### Work instructions:
Check every line of the data below for "text". Copy each one that has it.

________________

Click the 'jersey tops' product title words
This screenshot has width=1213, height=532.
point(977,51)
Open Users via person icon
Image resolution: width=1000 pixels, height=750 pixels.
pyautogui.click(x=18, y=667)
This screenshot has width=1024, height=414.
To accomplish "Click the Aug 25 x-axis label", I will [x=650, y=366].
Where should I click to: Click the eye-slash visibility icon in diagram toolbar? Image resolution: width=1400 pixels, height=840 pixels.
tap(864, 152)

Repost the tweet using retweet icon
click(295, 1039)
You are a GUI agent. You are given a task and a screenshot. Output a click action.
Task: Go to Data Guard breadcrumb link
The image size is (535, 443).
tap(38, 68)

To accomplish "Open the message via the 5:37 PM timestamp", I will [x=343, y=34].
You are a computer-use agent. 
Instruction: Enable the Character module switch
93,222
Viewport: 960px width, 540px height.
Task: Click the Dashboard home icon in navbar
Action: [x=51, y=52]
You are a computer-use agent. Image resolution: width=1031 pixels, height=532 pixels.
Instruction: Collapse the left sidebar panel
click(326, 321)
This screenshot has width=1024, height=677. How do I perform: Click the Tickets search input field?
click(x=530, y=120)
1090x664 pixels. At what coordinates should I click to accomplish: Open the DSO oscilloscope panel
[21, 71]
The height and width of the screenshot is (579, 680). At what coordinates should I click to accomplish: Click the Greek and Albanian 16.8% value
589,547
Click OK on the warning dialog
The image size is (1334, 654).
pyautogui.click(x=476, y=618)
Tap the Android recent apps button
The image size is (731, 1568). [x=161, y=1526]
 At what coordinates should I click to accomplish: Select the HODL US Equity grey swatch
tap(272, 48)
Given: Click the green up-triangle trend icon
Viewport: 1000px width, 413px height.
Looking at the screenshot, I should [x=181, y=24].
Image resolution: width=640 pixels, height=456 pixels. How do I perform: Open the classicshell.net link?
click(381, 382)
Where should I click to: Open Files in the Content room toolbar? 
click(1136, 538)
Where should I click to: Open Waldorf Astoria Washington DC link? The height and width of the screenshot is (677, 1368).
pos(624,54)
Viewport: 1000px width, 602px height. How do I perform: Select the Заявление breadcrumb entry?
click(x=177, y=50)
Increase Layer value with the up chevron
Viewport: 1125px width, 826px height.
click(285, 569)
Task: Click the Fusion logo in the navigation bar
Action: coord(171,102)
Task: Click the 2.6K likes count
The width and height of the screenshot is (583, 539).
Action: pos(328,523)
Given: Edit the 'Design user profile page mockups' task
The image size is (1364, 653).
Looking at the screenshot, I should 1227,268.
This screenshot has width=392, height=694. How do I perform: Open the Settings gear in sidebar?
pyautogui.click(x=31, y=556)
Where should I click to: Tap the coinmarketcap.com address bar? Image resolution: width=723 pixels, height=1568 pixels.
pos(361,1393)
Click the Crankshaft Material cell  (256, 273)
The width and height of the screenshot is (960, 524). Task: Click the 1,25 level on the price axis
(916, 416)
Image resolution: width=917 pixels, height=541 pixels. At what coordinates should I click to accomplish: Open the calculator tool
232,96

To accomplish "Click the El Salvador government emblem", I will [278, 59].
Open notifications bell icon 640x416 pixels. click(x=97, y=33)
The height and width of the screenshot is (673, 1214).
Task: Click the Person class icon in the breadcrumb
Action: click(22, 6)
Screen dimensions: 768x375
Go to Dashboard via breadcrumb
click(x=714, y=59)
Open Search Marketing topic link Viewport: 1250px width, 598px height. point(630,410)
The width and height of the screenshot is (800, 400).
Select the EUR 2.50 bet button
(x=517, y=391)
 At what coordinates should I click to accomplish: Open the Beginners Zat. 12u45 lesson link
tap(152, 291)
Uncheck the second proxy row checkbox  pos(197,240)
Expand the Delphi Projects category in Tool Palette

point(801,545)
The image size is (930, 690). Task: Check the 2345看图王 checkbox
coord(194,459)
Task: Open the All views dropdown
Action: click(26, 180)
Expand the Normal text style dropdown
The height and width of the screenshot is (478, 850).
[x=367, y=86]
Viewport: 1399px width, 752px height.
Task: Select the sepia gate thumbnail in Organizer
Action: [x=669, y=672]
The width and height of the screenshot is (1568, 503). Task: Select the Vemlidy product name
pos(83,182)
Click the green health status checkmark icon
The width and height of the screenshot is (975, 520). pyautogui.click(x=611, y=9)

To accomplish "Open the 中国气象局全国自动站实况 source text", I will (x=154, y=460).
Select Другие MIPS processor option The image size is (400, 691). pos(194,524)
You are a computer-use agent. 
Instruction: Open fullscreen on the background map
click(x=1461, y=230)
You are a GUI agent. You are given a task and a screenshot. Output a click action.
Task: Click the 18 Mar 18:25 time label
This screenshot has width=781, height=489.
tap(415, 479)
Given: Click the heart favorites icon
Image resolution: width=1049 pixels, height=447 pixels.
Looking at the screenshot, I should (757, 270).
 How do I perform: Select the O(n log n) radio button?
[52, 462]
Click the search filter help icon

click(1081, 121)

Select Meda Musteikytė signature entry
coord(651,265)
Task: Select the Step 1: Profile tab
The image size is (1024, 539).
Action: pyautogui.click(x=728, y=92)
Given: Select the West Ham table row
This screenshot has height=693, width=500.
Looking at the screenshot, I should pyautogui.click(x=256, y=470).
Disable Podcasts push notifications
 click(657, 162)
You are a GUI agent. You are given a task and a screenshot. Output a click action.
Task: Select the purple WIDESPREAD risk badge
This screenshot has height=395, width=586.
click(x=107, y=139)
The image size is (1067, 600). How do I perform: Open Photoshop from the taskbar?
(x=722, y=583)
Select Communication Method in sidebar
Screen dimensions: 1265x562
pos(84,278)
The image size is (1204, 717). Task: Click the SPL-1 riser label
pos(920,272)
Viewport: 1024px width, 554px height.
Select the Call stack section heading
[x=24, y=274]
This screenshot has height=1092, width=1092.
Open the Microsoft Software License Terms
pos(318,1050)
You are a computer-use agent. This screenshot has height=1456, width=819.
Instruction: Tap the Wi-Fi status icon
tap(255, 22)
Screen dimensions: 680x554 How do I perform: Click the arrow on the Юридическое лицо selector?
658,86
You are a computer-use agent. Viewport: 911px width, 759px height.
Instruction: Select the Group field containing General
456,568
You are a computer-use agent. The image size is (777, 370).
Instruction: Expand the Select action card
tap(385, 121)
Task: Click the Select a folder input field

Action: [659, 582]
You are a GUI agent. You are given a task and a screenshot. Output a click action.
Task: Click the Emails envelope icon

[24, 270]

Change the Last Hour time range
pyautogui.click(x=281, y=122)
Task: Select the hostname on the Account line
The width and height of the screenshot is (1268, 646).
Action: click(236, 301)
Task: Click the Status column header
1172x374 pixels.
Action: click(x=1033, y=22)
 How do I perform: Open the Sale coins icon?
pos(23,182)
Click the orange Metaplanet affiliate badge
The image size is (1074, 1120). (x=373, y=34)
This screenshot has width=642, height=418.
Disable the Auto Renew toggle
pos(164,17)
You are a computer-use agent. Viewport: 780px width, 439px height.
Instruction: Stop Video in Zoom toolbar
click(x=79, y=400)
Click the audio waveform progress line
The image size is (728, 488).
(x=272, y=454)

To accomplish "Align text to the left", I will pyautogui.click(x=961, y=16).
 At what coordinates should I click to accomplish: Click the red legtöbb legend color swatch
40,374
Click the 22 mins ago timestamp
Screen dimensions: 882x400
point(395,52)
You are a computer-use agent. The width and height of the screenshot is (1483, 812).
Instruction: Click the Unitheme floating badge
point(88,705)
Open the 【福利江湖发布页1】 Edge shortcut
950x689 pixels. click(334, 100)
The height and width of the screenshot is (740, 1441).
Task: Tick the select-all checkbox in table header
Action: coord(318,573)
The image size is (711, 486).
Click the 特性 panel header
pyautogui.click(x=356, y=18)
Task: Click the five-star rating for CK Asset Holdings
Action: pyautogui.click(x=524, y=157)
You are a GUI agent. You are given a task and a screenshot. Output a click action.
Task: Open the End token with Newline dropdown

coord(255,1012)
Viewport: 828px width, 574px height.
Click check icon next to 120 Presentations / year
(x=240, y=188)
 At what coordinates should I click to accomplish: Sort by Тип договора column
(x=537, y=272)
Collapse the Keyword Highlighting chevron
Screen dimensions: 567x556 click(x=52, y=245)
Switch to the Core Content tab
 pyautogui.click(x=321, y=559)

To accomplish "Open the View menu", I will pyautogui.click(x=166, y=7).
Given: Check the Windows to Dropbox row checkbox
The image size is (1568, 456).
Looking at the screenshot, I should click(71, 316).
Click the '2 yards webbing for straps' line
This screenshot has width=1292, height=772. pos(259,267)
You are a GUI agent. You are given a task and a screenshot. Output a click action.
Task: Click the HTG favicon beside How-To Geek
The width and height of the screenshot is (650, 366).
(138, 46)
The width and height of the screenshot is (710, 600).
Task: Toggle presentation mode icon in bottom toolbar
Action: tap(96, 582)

________________

### Problem solution:
Expand the Normal text style dropdown
To accomplish "Open the 中国气象局全国自动站实况 source text", I will (x=154, y=460).
To accomplish "Align text to the left", I will pyautogui.click(x=961, y=16).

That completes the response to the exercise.